▶ EXERCISE DESCRIPTION
Repeat exactly the lines from the start of the records below through the line that contains "NOWNESS | 6 July 2016 (119, 1257)", including both.
(DATA FOR THIS TASK Opens)
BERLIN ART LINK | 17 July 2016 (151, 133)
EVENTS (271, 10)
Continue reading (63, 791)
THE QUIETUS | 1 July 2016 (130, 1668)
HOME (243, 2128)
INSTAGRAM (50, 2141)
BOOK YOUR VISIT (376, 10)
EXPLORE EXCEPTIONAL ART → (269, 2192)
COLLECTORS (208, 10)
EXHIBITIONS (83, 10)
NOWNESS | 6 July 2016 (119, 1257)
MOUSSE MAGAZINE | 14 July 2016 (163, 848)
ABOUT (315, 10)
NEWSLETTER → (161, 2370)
(DATA FOR THIS TASK Closes)
▶ OUTPUT FOR THIS TASK
BERLIN ART LINK | 17 July 2016 (151, 133)
EVENTS (271, 10)
Continue reading (63, 791)
THE QUIETUS | 1 July 2016 (130, 1668)
HOME (243, 2128)
INSTAGRAM (50, 2141)
BOOK YOUR VISIT (376, 10)
EXPLORE EXCEPTIONAL ART → (269, 2192)
COLLECTORS (208, 10)
EXHIBITIONS (83, 10)
NOWNESS | 6 July 2016 (119, 1257)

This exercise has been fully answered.